A son niveau, la mise en oeuvre de la solution automatisée devrait – c’est son espoir – “augmenter sa productivité de 40%. De quoi supporter notre croissance.”

Hubert Stoop prend un exemple: “dans l’état actuel des choses, l’élaboration d’un dossier d’analyse pour des transferts de données intervenant entre deux pays différents prend de l’ordre de la demi-journée. Avec la solution, le délai sera réduit de moitié.”

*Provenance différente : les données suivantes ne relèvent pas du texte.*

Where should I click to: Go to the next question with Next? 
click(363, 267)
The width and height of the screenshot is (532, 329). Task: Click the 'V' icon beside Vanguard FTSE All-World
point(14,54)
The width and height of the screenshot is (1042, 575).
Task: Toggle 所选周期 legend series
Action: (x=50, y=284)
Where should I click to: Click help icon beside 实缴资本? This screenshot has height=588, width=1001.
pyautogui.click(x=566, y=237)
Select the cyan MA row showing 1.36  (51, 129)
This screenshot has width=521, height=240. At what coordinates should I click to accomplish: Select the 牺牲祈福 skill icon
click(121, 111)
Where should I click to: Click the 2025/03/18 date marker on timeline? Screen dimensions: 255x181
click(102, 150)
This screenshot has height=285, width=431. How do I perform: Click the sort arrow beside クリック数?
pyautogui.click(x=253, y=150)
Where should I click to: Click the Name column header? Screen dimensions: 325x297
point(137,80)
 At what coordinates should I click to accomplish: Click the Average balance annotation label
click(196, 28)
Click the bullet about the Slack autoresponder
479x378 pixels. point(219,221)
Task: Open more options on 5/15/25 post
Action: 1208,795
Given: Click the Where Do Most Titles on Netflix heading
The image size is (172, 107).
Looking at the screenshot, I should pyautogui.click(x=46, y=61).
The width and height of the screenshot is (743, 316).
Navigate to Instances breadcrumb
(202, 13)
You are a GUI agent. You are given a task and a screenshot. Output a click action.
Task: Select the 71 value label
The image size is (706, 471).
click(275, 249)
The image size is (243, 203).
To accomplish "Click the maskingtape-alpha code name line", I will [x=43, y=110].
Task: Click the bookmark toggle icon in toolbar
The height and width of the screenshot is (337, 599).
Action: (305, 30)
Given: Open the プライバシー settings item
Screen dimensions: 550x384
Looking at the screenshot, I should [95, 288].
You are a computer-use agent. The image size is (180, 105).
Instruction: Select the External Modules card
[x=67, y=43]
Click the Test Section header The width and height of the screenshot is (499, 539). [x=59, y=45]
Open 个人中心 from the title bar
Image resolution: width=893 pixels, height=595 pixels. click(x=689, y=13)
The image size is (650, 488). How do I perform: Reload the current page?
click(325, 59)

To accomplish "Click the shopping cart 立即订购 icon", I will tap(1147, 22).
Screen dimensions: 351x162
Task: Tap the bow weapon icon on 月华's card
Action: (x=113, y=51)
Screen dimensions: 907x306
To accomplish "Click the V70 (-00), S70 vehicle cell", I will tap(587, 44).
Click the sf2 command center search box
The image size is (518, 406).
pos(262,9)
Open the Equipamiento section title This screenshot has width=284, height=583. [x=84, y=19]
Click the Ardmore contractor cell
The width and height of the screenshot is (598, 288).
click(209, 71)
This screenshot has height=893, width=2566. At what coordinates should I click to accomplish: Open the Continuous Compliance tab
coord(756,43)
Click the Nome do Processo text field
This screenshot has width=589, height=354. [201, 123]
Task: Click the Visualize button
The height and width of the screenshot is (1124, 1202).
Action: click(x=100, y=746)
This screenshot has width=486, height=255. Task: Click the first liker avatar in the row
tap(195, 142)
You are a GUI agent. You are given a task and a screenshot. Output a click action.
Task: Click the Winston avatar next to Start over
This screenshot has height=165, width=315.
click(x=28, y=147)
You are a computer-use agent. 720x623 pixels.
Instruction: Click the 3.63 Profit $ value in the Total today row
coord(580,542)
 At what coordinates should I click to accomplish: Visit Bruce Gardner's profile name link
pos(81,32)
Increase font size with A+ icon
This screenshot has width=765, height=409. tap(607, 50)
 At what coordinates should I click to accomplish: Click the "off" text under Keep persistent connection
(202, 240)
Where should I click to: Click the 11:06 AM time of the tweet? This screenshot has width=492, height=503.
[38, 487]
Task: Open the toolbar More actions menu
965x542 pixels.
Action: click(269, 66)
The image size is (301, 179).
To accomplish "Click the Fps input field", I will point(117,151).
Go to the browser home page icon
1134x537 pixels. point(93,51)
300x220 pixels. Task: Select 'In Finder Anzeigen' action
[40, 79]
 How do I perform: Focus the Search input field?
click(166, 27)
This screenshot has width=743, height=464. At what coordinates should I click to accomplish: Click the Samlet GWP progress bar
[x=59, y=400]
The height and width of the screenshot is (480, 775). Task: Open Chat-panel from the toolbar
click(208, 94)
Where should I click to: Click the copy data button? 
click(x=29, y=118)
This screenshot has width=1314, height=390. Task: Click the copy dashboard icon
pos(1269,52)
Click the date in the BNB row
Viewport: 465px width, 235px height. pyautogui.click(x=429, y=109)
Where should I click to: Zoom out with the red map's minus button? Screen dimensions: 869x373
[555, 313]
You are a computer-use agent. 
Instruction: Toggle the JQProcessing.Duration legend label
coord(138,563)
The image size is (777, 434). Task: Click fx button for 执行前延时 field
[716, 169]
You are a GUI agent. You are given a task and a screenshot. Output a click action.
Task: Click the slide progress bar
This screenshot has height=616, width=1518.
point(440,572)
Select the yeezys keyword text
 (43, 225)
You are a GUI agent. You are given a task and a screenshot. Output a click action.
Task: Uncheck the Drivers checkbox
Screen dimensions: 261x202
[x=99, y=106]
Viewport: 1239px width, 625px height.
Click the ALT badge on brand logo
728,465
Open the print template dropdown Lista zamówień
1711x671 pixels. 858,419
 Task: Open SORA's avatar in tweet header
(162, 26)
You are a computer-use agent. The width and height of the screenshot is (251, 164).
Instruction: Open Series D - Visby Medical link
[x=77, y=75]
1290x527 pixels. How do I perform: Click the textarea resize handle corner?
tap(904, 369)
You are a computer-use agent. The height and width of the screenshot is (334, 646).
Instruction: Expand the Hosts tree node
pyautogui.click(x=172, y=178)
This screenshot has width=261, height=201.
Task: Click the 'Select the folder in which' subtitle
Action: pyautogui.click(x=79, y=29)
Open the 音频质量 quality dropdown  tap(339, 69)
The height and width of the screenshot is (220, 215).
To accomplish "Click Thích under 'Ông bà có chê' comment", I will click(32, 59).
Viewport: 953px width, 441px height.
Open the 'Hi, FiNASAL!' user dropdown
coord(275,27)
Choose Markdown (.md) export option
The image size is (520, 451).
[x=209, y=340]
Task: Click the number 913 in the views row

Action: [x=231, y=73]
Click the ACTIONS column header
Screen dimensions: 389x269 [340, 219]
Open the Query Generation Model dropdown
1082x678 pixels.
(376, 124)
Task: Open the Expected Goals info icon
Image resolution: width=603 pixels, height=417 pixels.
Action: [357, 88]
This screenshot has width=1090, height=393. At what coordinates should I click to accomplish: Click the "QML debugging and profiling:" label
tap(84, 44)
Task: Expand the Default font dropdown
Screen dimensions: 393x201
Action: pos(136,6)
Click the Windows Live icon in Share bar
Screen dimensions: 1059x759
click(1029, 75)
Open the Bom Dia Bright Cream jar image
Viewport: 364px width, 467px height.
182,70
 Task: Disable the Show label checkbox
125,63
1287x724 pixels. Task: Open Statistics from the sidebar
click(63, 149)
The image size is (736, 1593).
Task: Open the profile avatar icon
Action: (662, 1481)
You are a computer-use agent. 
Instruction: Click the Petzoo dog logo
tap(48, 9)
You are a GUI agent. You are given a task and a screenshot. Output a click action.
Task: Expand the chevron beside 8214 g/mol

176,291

Quant à l’étape de vente de la plate-forme, paramétrable, à des tiers, la tarification se fera donc en mode SaaS et abonnement mensuel. Premier domaine d’activités visé: toujours les essais cliniques. “Mais avec possibilité, grâce aux qualités de paramétrisation et d’adéquation à diverses réglementations de la plate-forme, de viser à terme d’autres secteurs…”

Financement du projet

Pour financer la réalisation de son projet, MyDataTrust a eu droit à une aide financière de la Région wallonne en deux volets. D’une part, une subvention pour recherche industrielle, couvrant la moitié du budget pour ce poste (aide de quelque 373.000 euros sur un total de plus de 500.000 euros). D’autre part, une avance récupérable de 830.000 euros, octroyée pour les besoins du développement de logiciel, et couvrant là aussi un peu plus de la moitié du budget total.
Le solde du financement est assuré par MyDataTrust elle-même.
A noter que MyDataTrust n’a pas attendu de recevoir le financement public pour se lancer dans le développement de la solution. Celui-ci était déjà largement entamé lorsque la société a reçu l’imprimatur du ministre responsable (Willy Borsus) en juin de cette année. Avec signature de la convention fin août…
A noter encore au passage qu’à l’été 2021, le fonds privé d’actions de croissance TechLife Capital, centré sur les secteurs de la santé et des tech, est entrée au capital de MyDataTrust, à hauteur de 20%.